Using the data below, copy out all lines with the word "certifications".

──────── Data to examine ────────

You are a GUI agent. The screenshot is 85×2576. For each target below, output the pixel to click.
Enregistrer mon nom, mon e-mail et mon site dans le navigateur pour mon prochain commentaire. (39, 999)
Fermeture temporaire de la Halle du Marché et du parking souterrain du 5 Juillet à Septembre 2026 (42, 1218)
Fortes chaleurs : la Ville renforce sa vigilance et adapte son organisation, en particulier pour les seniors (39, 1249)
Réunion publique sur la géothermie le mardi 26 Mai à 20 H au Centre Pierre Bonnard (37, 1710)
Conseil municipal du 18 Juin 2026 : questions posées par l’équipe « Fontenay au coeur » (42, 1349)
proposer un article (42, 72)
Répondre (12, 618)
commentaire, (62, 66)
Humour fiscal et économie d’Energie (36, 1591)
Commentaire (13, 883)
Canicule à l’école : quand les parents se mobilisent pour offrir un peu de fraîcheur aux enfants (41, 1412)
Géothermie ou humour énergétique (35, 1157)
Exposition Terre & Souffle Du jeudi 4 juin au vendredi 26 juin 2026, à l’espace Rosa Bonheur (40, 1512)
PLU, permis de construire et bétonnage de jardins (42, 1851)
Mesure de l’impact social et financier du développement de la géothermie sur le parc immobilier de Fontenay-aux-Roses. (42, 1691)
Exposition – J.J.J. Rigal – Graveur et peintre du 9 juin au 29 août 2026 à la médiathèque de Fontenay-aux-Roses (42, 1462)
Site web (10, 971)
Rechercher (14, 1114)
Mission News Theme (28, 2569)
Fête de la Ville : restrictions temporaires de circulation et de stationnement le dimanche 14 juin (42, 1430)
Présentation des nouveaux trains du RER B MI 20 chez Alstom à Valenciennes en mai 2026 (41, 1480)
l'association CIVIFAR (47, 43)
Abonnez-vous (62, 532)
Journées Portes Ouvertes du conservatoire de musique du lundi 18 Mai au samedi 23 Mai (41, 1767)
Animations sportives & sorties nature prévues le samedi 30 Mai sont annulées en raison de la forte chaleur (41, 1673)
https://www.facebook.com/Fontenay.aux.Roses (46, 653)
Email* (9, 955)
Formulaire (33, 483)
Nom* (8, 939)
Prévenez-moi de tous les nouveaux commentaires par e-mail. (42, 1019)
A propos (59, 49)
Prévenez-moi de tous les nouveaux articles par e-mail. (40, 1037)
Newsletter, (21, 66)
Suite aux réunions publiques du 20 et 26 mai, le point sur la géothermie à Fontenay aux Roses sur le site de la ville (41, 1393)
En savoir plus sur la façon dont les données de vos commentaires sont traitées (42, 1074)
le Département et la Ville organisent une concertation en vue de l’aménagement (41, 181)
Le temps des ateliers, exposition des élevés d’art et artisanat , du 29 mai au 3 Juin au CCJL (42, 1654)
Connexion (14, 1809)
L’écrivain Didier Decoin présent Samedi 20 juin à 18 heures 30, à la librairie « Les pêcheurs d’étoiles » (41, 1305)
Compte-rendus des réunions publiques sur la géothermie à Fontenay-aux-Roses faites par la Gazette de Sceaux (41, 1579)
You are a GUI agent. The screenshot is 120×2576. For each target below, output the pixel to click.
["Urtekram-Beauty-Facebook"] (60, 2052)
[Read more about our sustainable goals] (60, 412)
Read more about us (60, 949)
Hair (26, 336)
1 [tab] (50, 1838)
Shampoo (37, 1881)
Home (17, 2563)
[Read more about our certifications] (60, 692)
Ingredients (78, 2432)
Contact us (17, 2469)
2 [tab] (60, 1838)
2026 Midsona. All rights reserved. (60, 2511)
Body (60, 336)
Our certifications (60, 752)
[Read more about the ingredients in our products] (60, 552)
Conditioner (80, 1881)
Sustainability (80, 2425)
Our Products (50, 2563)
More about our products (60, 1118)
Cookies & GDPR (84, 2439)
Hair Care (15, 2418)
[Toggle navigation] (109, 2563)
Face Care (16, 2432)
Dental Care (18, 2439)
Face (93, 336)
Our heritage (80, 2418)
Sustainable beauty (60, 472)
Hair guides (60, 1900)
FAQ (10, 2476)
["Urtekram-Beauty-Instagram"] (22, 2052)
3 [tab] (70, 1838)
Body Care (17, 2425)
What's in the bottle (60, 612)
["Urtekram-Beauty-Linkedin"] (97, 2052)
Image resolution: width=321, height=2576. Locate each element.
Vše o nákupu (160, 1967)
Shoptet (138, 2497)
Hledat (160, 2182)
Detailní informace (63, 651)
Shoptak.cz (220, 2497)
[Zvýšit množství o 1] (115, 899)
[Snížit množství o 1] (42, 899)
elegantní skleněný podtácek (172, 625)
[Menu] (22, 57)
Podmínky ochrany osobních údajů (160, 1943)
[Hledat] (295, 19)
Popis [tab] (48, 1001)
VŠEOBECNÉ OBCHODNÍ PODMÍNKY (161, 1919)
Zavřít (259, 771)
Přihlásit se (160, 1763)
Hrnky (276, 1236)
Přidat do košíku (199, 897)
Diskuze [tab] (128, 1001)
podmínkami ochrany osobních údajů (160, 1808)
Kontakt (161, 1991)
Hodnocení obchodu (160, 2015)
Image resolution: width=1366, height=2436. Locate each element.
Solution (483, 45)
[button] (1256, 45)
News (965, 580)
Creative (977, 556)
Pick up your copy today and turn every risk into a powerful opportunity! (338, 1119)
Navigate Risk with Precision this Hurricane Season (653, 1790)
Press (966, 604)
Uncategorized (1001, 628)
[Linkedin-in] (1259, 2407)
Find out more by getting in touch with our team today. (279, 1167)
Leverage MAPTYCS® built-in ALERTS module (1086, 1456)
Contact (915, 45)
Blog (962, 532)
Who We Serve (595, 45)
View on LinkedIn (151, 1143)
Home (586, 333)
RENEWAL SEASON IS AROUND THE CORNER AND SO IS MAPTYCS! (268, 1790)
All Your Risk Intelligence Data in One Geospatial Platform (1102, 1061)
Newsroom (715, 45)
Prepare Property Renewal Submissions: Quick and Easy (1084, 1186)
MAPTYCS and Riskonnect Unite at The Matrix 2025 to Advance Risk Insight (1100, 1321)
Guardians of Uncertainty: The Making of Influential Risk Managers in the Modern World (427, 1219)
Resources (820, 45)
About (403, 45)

────────

Task result:
[Read more about our certifications] (60, 692)
Our certifications (60, 752)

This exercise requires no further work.